La candidatura de Daniel Scioli -dicen los que hablan con ella- no le saca el sueño. Es más, siente que tanta discusión política ayuda a diluir en la conversación pública lo que sí la obsesiona: la economía. Sobre todo la economía en clave electoral porque CFK cree que lo que puede dañar sin retorno su construcción política no es a quién elija para competir, sino lo que pase con el sistema financiero entre agosto y octubre. Un funcionario que la vio esta semana la escuchó seguir minuciosamente los informes permanentes que pide sobre el estado de las reservas, la brecha del dólar y lo más apremiante:
el acuerdo con el FMI. “La pistola en la cabeza que es”,
dijo en Río Gallegos blanqueando su preocupación. “Se vuelve a repetir la misma historia que en 2001?.
Massa -que sigue pugnando por ser candidato aún con PASO– amagó con tener pasaje emitido para el martes 20 a la noche rumbo a Washington pero lo cierto es que a esta hora, ni el vuelo ni el acuerdo con el Fondo, están resueltos.
De hecho, la estrategia que habían consensuado estipulaba que el Día de la Bandera sería un día fundacional, con el acto formal de inauguración del gasoducto Néstor Kirchner, pero algunas demoras técnicas -y sobre todo la enredadera de la política- hicieron que todo se pase para otro día patrio, el 9 de julio, cuando la campaña esté lanzada.
Desde el sur, Cristina define las candidaturas con su hijo, Máximo. Se subieron al avión de YPF, que ahora alquila la Casa Rosada para el uso de la Vice, y volaron a repetir el ritual de resolver en su pago chico las decisiones grandes: qué lugares ocuparán Sergio Massa, Eduardo “Wado” De Pedro, Axel Kicillof y el mismo Máximo.
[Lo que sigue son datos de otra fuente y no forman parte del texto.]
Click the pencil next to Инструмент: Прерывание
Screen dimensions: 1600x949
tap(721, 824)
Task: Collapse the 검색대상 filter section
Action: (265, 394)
Se espera que el martes un tuit revele el misterio. En el medio, CFK quiere mirar de lejos cómo se organizan las lealtades ahora que Daniel Scioli está oficialmente en carrera.
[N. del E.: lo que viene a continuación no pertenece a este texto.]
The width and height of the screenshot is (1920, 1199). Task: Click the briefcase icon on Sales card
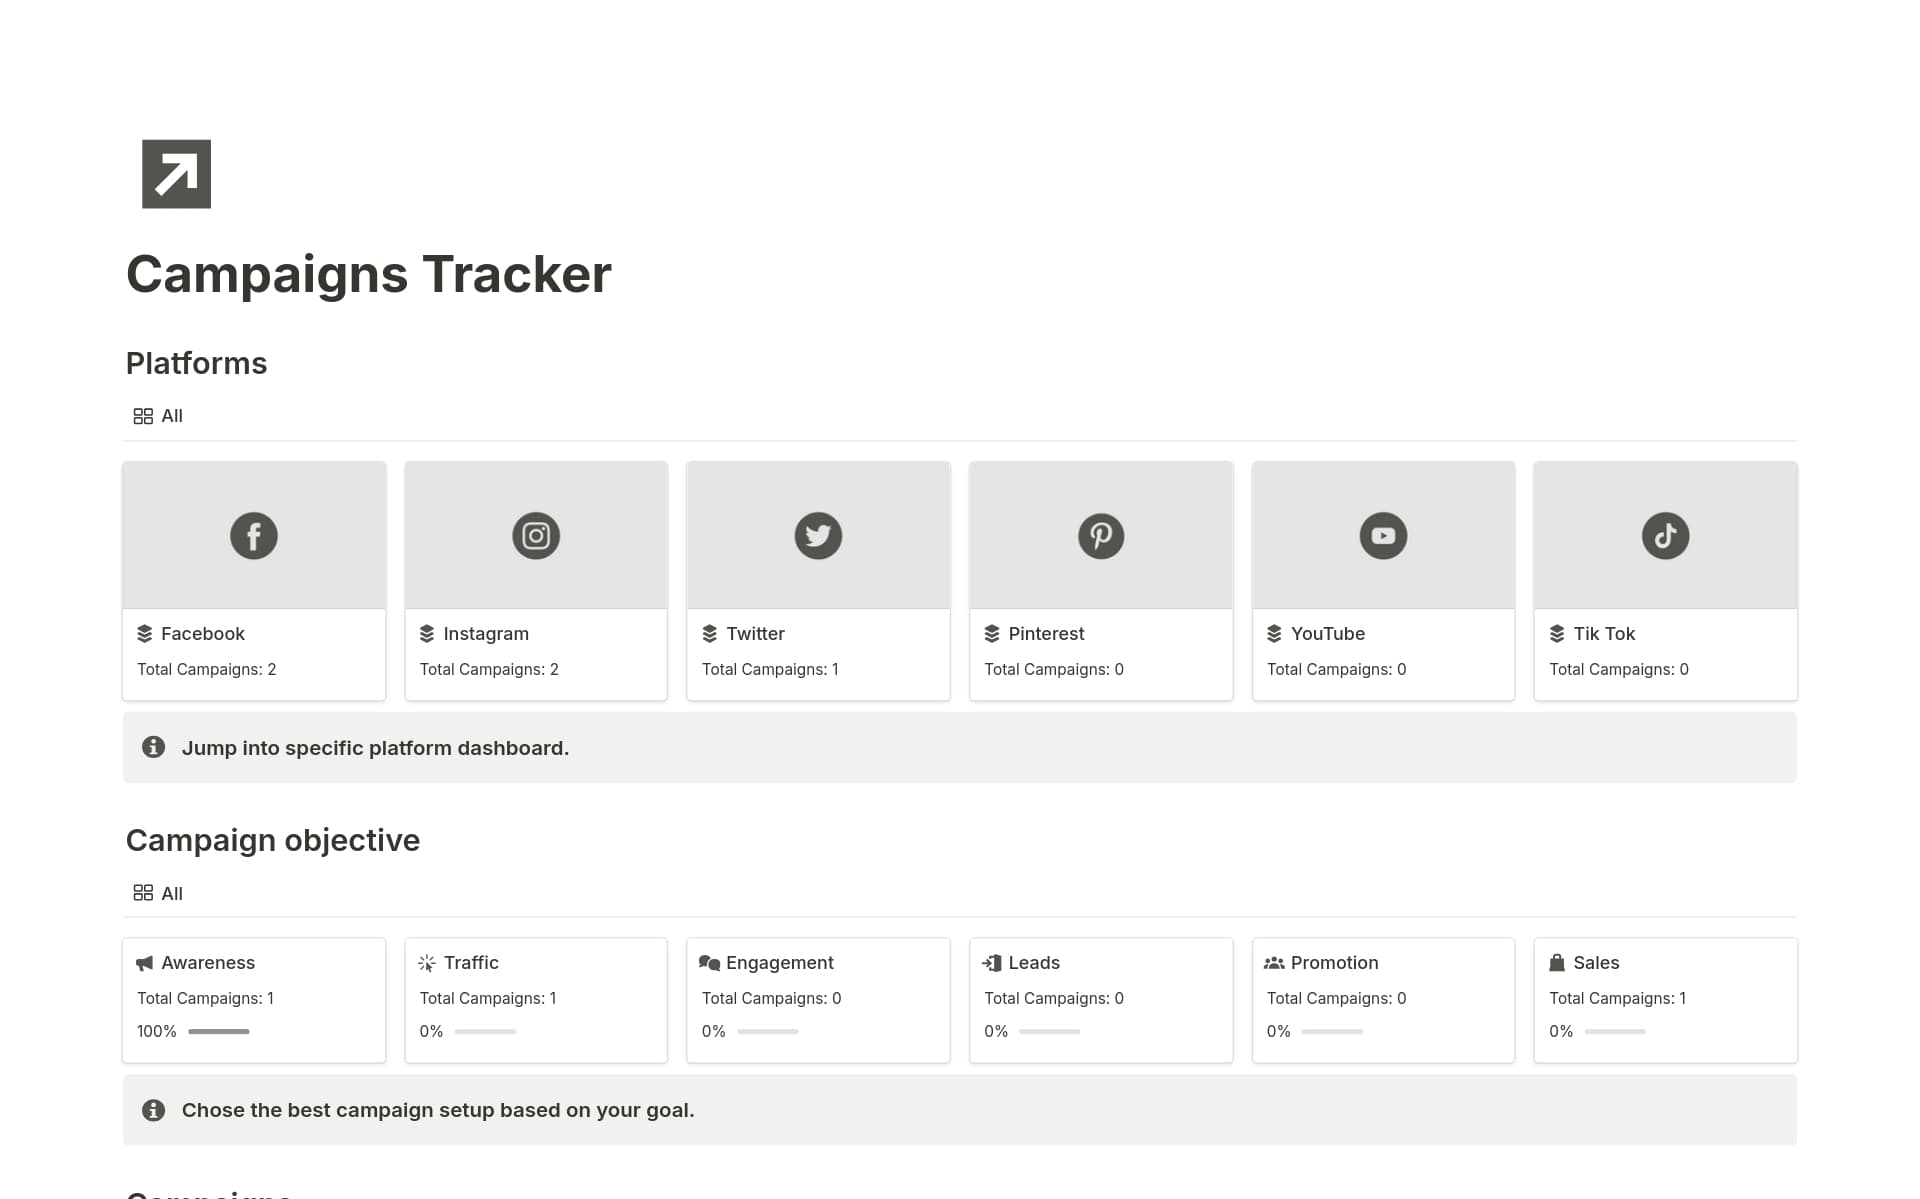coord(1557,962)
“Lo de Máximo fue una sobreactuación”, se ríe un funcionario que conversa a diario con él. En las 48 horas previas al cierre de la alianza, Máximo conversó las reglas de la alianza electoral sin levantar la voz con Victoria Tolosa Paz, Santiago Cafiero y Alberto Pérez. Pero después escribió un comunicado corto y furioso en el que buscó dejar bien claro el nombre del enemigo: Alberto Ángel Fernández. Lo mismo hizo Cristina en el acto de Río Gallegos.